(Dans le précédent numéro Marcel Alocco ironisait sur la mode d’une "nouvelle littérature" à chaque rentrée d’automne. Mais hors les grandes surfaces des "gros et gras éditeurs" du prêt-à-porter existent quelques artisans qui font trop discrètement, mais peuvent-ils faire autrement, dans le sur mesure. Chez nous, nous aurons l’occasion d’en parler, Tipaza, L’Ormaie, Demaistre, Z’éditions, Lo Païs, Les Cahiers de l’Egaré, Nues, Le Jardin Littéraire, Ricochet, et L’Amourier dont il est ici question... et d’autres qui nous donneront l’occasion d’en parler.)
La préface, à elle seule vaut le détour. Puis "bribes" non-cousues (je n’ai pas dit décousues) comme dans un journal intemporel. Le contraire d’Ulysse : repères plus que parcours (je n’ai pas dit vraiment évitement, mais…), car il n’a pu (Raphaël) en garder le temps, celui de la liaison qui fait que les secondes comme le riz gluant donnent masse indistincte et rend contemporain mes rêves de lecteur aux parades de la mort que le grand-père (ou l’auteur) a mises en scènes. "Vous qui entrez ici, abandonnez tout espoir" devient parole populaire. Dom Juan, le grand-père, Ulysse, (le lecteur ?), Raphaël M., Josué tour à tour l’ont un moment faite aussi leurs paroles sans doute (et dans le doute surtout). Raphaël Monticelli s’en va répétant (ou renouvelant, qui sait) la nouvelle – au goût de terre, d’eau en succion dans un trou de rocher, de boulevard de solitude. Vous accrochez à la réalité des guirlandes et les lampions du rêve (14 juillet ? ou Noël ? ou Maï dei niçarte ?) et, chez l’enfant inventif, qui sait ce qu’il en reste ?…
Une prise en compte et un développement de l’espace qui traduisent autant une réflexion sur les arts plastiques contemporains que des racines littéraires avouées. Heureuses tentatives, heureusement malheureuses, de nouer le tout en une pelote. Le fil tend, le fil casse. Les bribes flottent, comme des îles. Mais Ulysse fait chemin, y reconnaît des paysages, si familiers…
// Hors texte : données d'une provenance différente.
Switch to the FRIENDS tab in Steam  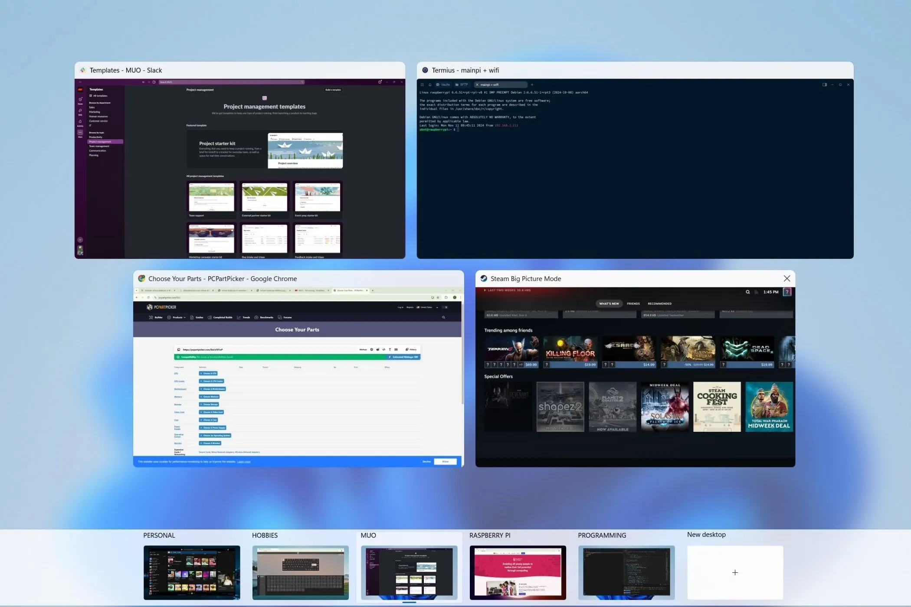[x=633, y=304]
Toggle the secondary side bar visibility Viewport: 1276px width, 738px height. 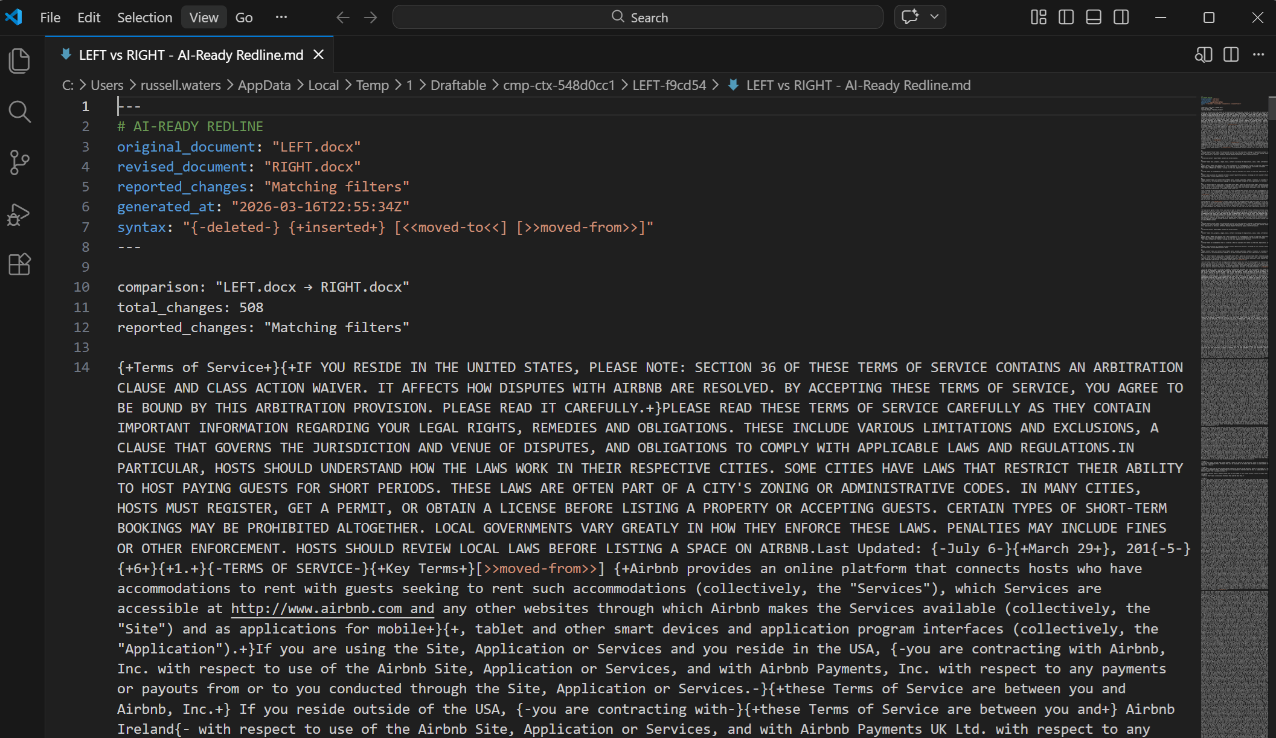point(1121,17)
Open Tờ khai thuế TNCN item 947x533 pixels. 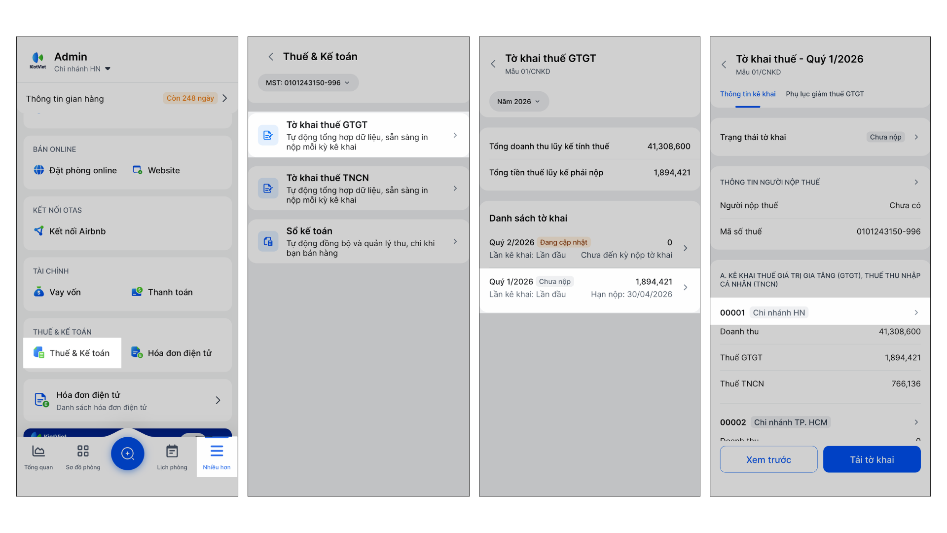point(358,189)
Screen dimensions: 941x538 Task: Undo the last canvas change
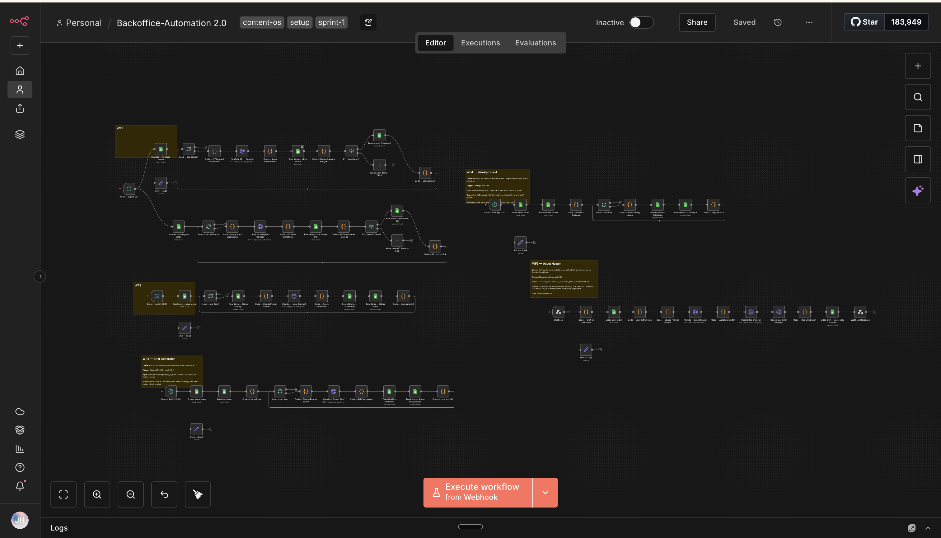click(x=164, y=494)
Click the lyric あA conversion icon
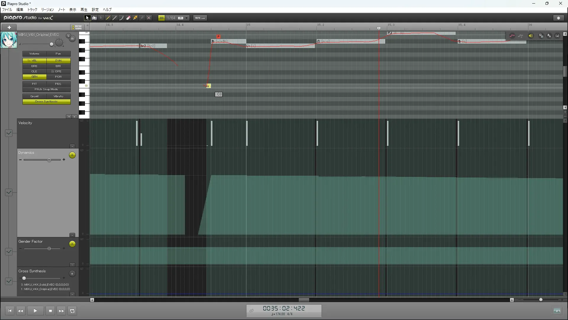The width and height of the screenshot is (568, 320). tap(549, 36)
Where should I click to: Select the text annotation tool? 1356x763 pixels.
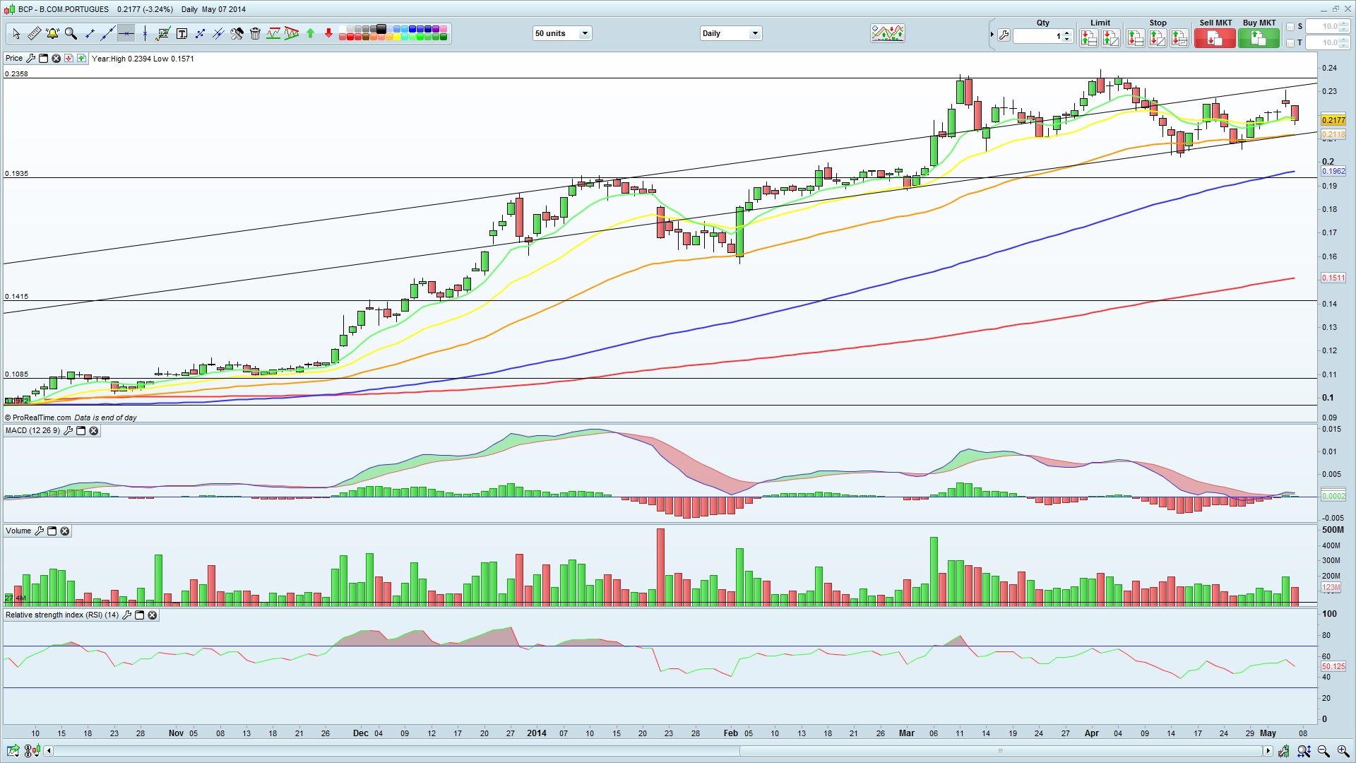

Ici le désordre n’est qu’apparence. Il est organisé comme celui du trou dans le sable à l’intérieur duquel le prédateur piège l’insecte. Le machine se met lentement en marche, mais, désolant, au moment où elle atteint son régime fascinant, nous voici au terme, déjà. Lecteur, j’éprouve cet écourtement comme une dommageable perte de sens. Le travail de l’illustrateur (Edmond Baudoin) n’est pas en cause : il n’est pas à sa place dans un espace restreint et une allure qui n’est plus ni la sienne, ni celle de l’auteur. Décalés. Serait-ce un complexe l’Amourier de se vouloir "mince" éditeur face aux grosses et grasses éditions ? Allons ! La Grande Muraille de Chine a-t-elle jamais empêché les fourmis de passer la frontière ? On peut donc déplorer que la seule "Bribes (Vol.1)" et des "intrusions" qui nuisent à l’économie du texte (un souffle particulier) aient été préférées à une plus stricte et complète publication. La transfusion à venir ne pourra que réparer, non restaurer à l’état initial. Je triche, bien entendu. J’ai lu, il y a des années, un des premiers tapuscrits de cet ouvrage (longuement médité) et en avait apprécié la mécanique (pas seulement). Il y aurait eu successivement une compression et une expansion, comme dans la respiration, quand s’établit sur un long itinéraire un rythme conforme au pas ; alors qu’aujourd’hui le lecteur voit se fermer la porte au moment où il parvient sur le seuil. Seul un petit quart nous en est livré, selon le principe que "Vous qui voulez entrer, ici abandonnez tout espoir" peut-être ? Alors je manifeste, avec pour slogan :
"Le texte, tout le texte, rien que le texte."
A lire. A méditer. Et à espérer la suite rapidement.
"Intrusions" par Raphaël Monticelli, Collection "Ex cœtera" 86 pages, 85 Fr.
L’Amourier éditions, Rte du Col de St Roch, 06390 Coaraze.